Vital clash can either keep Cliftonville in the race or set Linfield on way again

By Steven Beacom

Saturday will provide the biggest game of the season so far in the Irish League when Linfield travel to Cliftonville.

There will be much focus on the Reds because defeat would see them fall 10 points behind the Blues and leave their hopes of defending the title, which they won in style last season, almost non-existent.

Don't forget though this is also a huge clash for Linfield. They may be topping the table by three points from Crusaders and in the middle of a fine run of form, but it is fascinating to note that 17 games into the league campaign, David Jeffrey's men have yet to beat the sides in second, third, fourth and fifth positions.

That's Crusaders, Glentoran, Cliftonville and Portadown to save you looking for a Danske Bank Premiership table.

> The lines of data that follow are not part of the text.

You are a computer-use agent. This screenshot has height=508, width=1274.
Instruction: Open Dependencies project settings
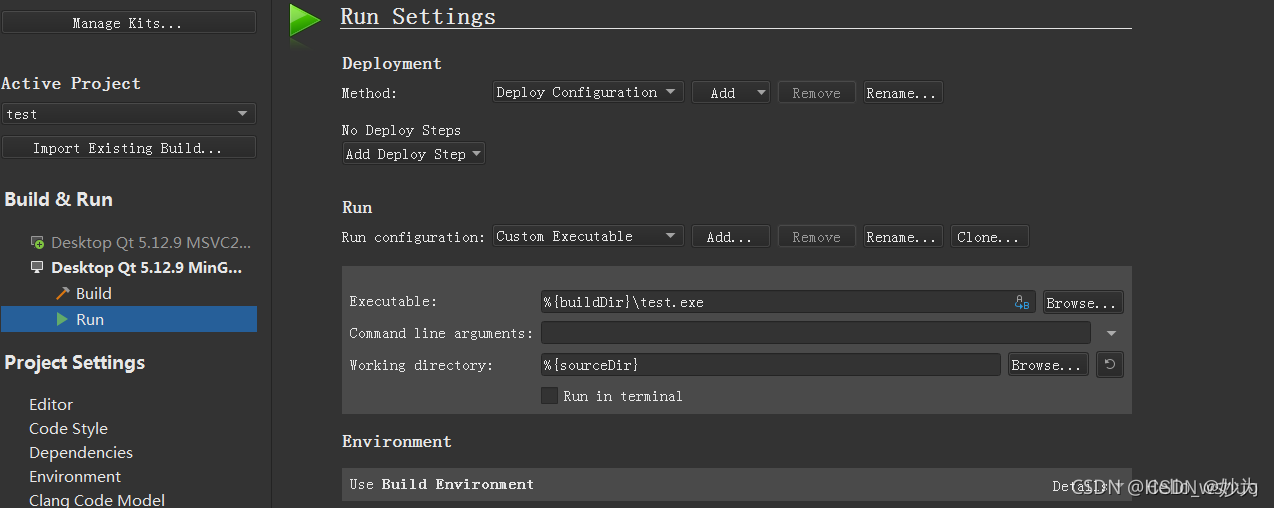[81, 452]
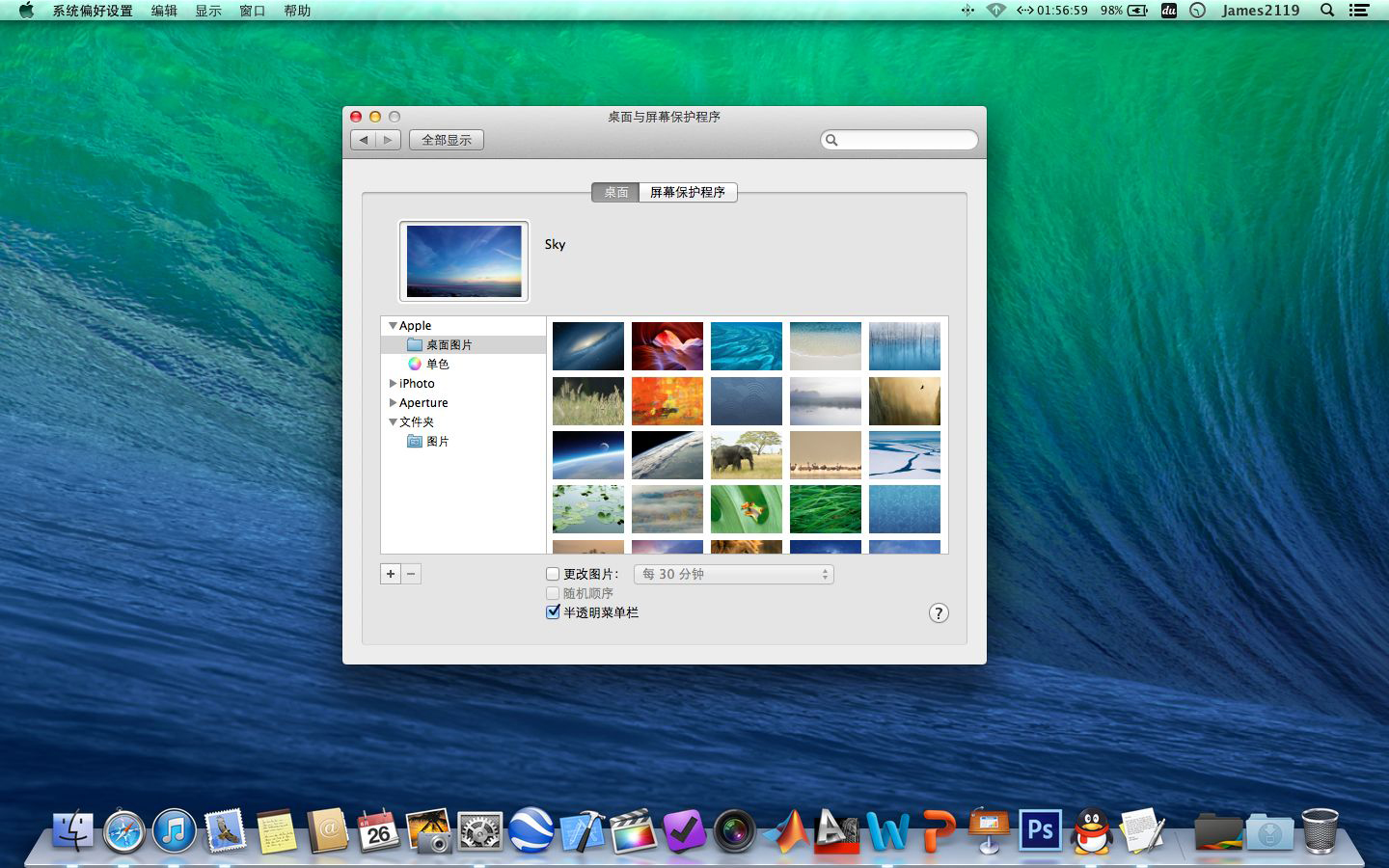Open Safari from the dock

pyautogui.click(x=124, y=831)
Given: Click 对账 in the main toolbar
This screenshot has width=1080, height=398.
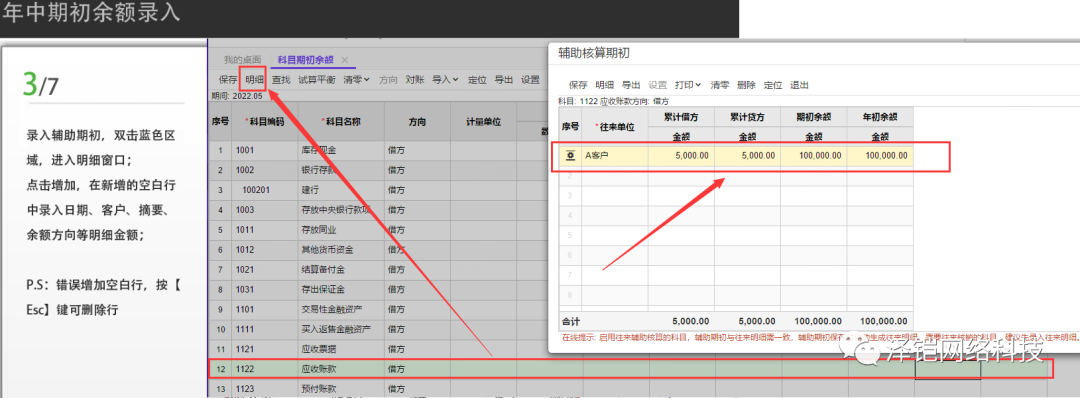Looking at the screenshot, I should click(415, 80).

Jeffrey (pictured) will be keen to put that statistic right.

At the moment you could call the Blues flat track bullies beating the lesser lights with considerable comfort.

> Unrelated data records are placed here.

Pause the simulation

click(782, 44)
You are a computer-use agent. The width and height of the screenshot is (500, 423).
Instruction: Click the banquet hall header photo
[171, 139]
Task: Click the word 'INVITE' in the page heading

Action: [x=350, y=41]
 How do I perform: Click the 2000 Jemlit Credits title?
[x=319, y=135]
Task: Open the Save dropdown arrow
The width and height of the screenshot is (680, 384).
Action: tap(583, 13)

Of course what has been a hallmark of Linfield's title winning sides under big Davy is that when the crunch encounters come around, they have tended to raise their game.

Through the years Jeffrey's successful squads have been masters of making it count when it absolutely does.

Jeffrey has some happy memories of success at Solitude, but in recent years his teams have taken thumpings there too.

By earning an away win in north Belfast on Saturday, not only would it make Cliftonville's task almost impossible to bounce back from such a deficit, it would put down a marker that this new look Linfield side are the real deal.

The summer signings that Jeffrey brought in such as Andrew Waterworth and Sean Ward have dovetailed well with established players like Michael Gault and the crop of gifted youngsters at Windsor Park, but questions remain.

Tommy Breslin's Cliftonville, given half a chance, are capable of posing a few more. Liam Boyce has had an indifferent campaign to date, but he has shown signs recently that he is getting back to his brilliant best, which is dangerous for the rest of the Irish League.

If the Reds could add Portadown's transfer listed Kevin Braniff in January and were within striking distance of the top, he, along with Boyce and Joe Gormley would certainly score enough goals to pile the pressure on at the top.

And then there's Crusaders, who are quietly picking up victories, staying in Linfield's slipsteam eager to pounce.

Stephen Baxter is a canny boss. I fancy, unlike previous seasons when they have fallen away, his side are in for the long haul this time. The fact that there's no love lost between the Blues and Crues at present only adds to the mix.

This could prove to be one of the toughest titles to win in Jeffrey's outstanding managerial career. Saturday's match will be key to his hopes of landing a TENTH crown as boss.